Singles from Becoming
- "I Still Believe in Loving You" Released: 2006; "Carry My Love" Released: 2006; "Iingatan Ko (Ang Pag-ibig Mo)" Released: 2007;

= Becoming (Sarah Geronimo album) =

Becoming is the third studio album by Filipino singer Sarah Geronimo, released in the Philippines on July 20, 2006, by Viva Records. The album is Geronimo's first international release, produced by Christian de Walden and Carlo Nasi. To date, the album has reached Platinum by the Philippine Association of the Record Industry (PARI), selling 30,000 units in the Philippines.

Professional ratings
Review scores
| Source | Rating |
| OPMusikahan.com | Star |

== Singles ==
Becomings carrier single, "I Still Believe in Loving You", was written by Christian de Walden. The album went gold on its first week of release, with sales of 15,000 units. The second single is the powerful ballad "Carry My Love", translated by Lori Barth, an English adaptation of the original Spanish song "Amor cobarde" by Marta Sanchez and written by Vito Mastrofancesco, Alberto Mastrofancesco and Carlos Toro. The third and final single of the album, "Iingatan Ko (Ang Pag-ibig Mo)", was also an English adaptation of a song originally sung by Betzaida. It was originally titled "Aluciname", written by Steve Singer and Claudia Brant and was translated to Tagalog by Jimmy Antiporda.

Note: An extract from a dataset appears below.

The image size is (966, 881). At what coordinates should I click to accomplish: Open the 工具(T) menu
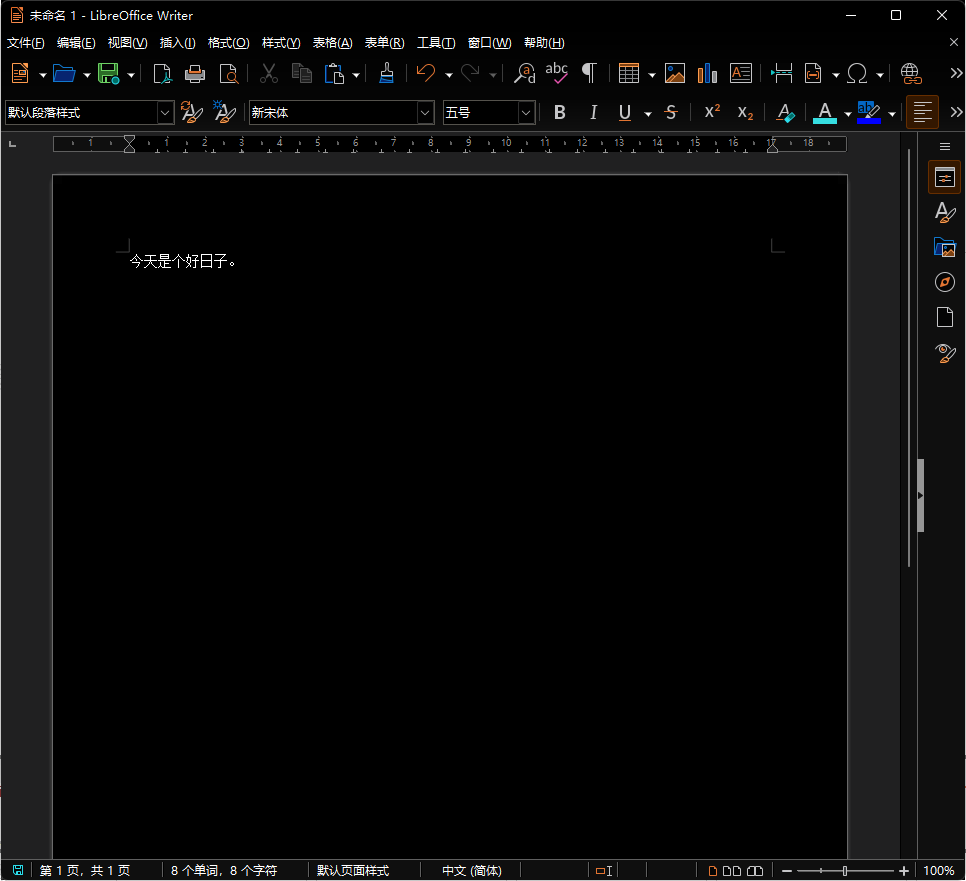(x=436, y=43)
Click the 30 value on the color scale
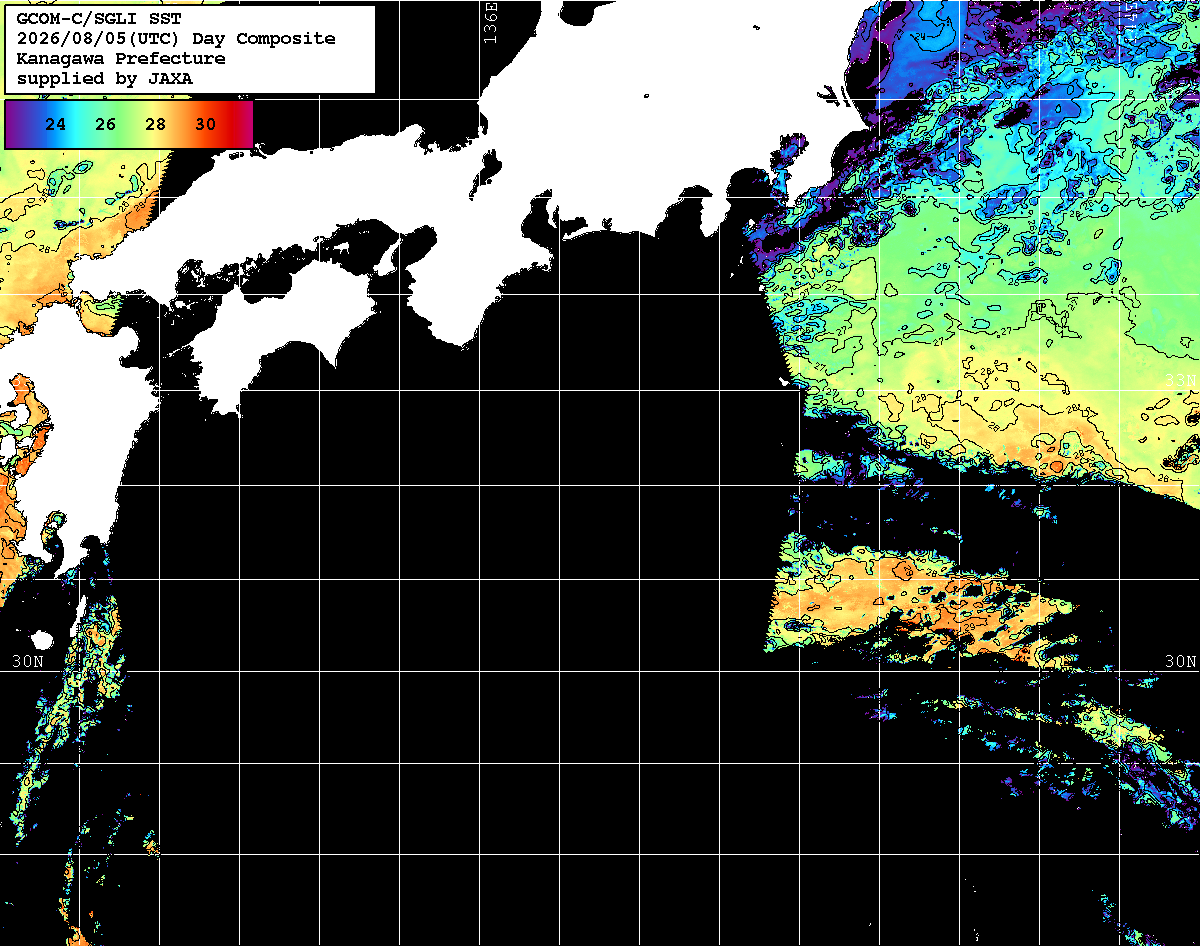The image size is (1200, 946). tap(205, 124)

"Magliliwanag Rin... Muli" was also an adaption from another Marta Sanchez's single called "Lejos de aquella noche". The seventh and fourteenth tracks of the album are the same songs. "Ala-Ala Mo" was written by Dennis Clark and Steve Singer with Cecile Azarcon. While "So Heartbroken" is the English version of "Ala-Ala Mo", translated by Dennis Clark and Steve Singer.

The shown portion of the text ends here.